--- ROWS ---

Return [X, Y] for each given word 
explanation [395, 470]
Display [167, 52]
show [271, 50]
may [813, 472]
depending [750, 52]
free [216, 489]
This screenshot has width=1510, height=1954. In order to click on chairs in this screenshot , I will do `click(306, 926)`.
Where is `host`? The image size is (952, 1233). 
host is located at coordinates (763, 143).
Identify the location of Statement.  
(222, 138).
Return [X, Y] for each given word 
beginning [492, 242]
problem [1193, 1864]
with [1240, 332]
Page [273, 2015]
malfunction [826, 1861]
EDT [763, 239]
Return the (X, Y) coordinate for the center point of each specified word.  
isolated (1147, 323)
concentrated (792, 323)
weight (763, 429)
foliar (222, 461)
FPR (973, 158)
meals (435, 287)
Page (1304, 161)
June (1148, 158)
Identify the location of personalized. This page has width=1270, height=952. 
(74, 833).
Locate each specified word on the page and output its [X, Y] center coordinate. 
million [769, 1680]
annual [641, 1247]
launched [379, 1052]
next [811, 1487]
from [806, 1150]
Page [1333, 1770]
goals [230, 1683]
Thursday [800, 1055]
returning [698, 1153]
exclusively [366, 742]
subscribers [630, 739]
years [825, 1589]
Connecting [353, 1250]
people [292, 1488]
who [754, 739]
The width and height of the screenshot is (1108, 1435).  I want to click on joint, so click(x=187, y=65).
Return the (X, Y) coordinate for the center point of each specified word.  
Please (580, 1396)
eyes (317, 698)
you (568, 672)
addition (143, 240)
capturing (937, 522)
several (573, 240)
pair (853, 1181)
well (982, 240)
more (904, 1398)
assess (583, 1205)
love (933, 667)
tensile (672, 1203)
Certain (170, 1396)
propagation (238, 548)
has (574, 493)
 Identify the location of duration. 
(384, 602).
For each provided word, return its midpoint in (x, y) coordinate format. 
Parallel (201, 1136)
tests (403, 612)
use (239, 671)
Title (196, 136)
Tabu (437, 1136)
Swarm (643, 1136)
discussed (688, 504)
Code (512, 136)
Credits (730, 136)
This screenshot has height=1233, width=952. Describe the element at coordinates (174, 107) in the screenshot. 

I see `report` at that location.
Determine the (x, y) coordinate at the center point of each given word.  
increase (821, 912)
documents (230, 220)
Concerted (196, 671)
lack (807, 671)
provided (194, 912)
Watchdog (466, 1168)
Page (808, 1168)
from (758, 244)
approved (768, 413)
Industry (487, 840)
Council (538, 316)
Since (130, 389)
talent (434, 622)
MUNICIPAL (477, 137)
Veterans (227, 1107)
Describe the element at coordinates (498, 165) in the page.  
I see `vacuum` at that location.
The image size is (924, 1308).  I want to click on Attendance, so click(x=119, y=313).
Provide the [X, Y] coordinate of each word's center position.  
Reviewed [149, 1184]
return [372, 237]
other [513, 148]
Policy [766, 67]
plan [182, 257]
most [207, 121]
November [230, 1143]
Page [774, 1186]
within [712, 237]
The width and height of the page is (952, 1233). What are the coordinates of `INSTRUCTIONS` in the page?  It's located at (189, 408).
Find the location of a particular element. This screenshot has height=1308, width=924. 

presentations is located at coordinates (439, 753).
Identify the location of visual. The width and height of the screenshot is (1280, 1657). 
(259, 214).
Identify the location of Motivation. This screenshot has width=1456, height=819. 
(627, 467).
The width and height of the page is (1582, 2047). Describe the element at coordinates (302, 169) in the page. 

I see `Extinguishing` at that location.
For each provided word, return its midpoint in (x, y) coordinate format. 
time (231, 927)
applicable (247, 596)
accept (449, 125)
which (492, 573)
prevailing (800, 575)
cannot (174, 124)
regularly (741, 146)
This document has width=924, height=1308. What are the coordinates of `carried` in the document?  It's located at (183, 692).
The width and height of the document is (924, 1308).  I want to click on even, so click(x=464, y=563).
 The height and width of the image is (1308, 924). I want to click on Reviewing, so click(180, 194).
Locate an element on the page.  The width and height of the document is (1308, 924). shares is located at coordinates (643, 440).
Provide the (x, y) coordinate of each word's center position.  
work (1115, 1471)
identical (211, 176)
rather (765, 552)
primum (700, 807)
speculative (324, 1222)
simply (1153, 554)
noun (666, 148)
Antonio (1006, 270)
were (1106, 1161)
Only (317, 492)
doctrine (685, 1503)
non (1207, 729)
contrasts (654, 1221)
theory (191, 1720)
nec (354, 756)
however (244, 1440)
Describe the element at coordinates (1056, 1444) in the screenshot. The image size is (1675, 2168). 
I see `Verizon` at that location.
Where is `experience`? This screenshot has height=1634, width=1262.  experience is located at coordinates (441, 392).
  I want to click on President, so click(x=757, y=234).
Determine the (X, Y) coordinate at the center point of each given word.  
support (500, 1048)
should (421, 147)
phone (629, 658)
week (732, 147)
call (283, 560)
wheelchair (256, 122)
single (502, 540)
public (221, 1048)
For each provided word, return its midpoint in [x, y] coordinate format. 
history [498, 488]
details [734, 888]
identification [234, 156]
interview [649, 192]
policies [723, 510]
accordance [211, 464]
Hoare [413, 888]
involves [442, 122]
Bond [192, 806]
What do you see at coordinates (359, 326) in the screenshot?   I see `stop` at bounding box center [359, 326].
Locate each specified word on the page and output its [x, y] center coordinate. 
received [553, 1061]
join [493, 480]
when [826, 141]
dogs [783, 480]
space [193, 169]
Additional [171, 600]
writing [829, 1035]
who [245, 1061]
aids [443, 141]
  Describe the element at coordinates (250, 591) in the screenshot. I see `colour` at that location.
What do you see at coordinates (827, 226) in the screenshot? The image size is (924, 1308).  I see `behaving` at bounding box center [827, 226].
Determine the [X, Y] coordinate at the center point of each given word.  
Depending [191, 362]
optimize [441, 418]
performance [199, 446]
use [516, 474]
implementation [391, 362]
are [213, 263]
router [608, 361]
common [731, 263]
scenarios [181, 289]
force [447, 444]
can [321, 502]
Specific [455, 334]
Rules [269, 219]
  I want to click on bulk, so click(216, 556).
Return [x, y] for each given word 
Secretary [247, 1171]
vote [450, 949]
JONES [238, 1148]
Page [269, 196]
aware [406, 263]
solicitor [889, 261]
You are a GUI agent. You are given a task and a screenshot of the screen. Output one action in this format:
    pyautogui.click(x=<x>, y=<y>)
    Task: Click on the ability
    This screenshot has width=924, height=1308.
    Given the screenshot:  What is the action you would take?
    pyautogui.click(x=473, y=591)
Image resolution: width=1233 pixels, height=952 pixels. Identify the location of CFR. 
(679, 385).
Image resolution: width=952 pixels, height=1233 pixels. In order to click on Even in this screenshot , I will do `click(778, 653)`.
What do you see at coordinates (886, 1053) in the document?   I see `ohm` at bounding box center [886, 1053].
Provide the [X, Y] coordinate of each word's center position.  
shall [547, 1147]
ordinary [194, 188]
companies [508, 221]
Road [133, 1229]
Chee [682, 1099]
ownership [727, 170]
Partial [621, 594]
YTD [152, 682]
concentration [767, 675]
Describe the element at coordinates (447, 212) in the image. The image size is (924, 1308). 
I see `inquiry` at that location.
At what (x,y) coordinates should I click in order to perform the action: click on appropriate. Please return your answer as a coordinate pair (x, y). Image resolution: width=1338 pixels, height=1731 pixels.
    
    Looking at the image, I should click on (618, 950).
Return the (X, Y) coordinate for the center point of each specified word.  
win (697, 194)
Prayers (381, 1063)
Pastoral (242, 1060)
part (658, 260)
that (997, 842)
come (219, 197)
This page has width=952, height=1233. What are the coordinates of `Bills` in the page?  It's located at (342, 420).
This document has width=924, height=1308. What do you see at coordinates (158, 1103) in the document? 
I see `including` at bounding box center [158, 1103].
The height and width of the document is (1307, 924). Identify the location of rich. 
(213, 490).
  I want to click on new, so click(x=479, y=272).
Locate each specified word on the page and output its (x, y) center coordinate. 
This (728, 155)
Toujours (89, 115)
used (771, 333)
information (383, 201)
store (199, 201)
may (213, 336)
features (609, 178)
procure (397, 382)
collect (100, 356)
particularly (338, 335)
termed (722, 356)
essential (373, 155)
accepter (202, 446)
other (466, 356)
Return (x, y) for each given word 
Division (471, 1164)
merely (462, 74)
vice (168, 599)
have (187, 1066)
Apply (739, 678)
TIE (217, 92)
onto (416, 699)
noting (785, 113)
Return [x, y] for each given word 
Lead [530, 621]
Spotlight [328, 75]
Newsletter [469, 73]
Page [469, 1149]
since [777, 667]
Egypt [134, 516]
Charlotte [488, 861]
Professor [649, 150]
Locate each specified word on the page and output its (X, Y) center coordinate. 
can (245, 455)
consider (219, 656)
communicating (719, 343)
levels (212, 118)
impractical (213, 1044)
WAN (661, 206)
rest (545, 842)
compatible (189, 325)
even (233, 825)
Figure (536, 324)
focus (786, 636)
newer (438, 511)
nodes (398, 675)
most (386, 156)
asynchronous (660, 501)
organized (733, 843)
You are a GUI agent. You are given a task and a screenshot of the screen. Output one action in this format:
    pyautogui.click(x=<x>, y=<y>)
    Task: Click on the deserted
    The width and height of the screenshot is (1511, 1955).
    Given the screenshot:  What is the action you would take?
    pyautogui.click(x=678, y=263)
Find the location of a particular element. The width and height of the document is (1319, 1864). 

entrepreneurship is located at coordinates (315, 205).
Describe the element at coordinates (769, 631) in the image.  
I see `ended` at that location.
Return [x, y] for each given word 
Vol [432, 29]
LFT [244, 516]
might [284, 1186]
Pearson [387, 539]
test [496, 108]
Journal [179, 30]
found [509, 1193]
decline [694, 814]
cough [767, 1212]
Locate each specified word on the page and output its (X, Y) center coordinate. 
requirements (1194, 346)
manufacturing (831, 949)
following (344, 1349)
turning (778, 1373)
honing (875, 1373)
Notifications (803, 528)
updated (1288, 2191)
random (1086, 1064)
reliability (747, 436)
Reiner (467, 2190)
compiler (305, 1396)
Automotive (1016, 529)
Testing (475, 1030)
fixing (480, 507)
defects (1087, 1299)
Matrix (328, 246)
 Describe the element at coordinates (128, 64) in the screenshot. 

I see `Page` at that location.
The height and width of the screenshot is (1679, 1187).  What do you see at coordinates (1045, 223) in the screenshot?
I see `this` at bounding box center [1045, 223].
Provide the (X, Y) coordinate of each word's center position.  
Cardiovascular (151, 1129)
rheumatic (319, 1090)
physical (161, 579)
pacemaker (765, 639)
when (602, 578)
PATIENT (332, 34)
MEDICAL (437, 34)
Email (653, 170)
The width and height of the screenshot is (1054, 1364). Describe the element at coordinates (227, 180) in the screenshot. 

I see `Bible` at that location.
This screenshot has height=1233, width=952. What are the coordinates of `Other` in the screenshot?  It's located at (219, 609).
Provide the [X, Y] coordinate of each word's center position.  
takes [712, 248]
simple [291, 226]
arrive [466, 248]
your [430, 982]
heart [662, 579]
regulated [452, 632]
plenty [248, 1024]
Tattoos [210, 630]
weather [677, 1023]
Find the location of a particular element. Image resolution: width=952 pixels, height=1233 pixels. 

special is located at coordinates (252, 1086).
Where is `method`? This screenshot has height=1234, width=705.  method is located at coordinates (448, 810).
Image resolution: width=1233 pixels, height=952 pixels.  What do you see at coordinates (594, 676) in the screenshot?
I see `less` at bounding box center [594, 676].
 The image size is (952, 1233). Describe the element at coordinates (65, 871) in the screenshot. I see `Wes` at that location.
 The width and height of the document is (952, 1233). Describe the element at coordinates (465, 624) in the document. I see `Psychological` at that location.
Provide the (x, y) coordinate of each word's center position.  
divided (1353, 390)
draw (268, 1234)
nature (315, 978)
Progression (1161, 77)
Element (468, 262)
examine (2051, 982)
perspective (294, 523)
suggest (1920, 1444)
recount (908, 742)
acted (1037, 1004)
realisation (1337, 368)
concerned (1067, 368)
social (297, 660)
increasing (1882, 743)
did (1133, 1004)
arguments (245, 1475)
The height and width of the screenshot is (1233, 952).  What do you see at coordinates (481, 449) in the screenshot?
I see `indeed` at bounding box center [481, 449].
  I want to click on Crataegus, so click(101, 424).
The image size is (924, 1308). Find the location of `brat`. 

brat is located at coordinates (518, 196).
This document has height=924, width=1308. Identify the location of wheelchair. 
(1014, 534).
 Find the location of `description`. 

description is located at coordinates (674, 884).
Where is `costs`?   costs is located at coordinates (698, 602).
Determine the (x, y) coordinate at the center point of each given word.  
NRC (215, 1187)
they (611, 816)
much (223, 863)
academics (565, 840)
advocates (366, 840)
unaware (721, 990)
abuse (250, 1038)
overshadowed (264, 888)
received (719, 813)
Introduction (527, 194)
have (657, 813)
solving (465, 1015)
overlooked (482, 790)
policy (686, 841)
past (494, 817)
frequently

---

WORK TO COMPLETE: List the lines above that fall between the line holding "Describe the element at coordinates (498, 165)" and the line holding "however (244, 1440)", both included, as a numbered list with blank lines left out.

FINAL RESULT:
1. Describe the element at coordinates (498, 165) in the page.  
2. I see `vacuum` at that location.
3. The image size is (924, 1308).  I want to click on Attendance, so click(x=119, y=313).
4. Provide the [X, Y] coordinate of each word's center position.  
5. Reviewed [149, 1184]
6. return [372, 237]
7. other [513, 148]
8. Policy [766, 67]
9. plan [182, 257]
10. most [207, 121]
11. November [230, 1143]
12. Page [774, 1186]
13. within [712, 237]
14. The width and height of the page is (952, 1233). What are the coordinates of `INSTRUCTIONS` in the page?  It's located at (189, 408).
15. Find the location of a particular element. This screenshot has height=1308, width=924. 
16. presentations is located at coordinates (439, 753).
17. Identify the location of visual. The width and height of the screenshot is (1280, 1657). 
18. (259, 214).
19. Identify the location of Motivation. This screenshot has width=1456, height=819. 
20. (627, 467).
21. The width and height of the page is (1582, 2047). Describe the element at coordinates (302, 169) in the page. 
22. I see `Extinguishing` at that location.
23. For each provided word, return its midpoint in (x, y) coordinate format. 
24. time (231, 927)
25. applicable (247, 596)
26. accept (449, 125)
27. which (492, 573)
28. prevailing (800, 575)
29. cannot (174, 124)
30. regularly (741, 146)
31. This document has width=924, height=1308. What are the coordinates of `carried` in the document?  It's located at (183, 692).
32. The width and height of the document is (924, 1308).  I want to click on even, so click(x=464, y=563).
33.  The height and width of the image is (1308, 924). I want to click on Reviewing, so click(180, 194).
34. Locate an element on the page.  The width and height of the document is (1308, 924). shares is located at coordinates (643, 440).
35. Provide the (x, y) coordinate of each word's center position.  
36. work (1115, 1471)
37. identical (211, 176)
38. rather (765, 552)
39. primum (700, 807)
40. speculative (324, 1222)
41. simply (1153, 554)
42. noun (666, 148)
43. Antonio (1006, 270)
44. were (1106, 1161)
45. Only (317, 492)
46. doctrine (685, 1503)
47. non (1207, 729)
48. contrasts (654, 1221)
49. theory (191, 1720)
50. nec (354, 756)
51. however (244, 1440)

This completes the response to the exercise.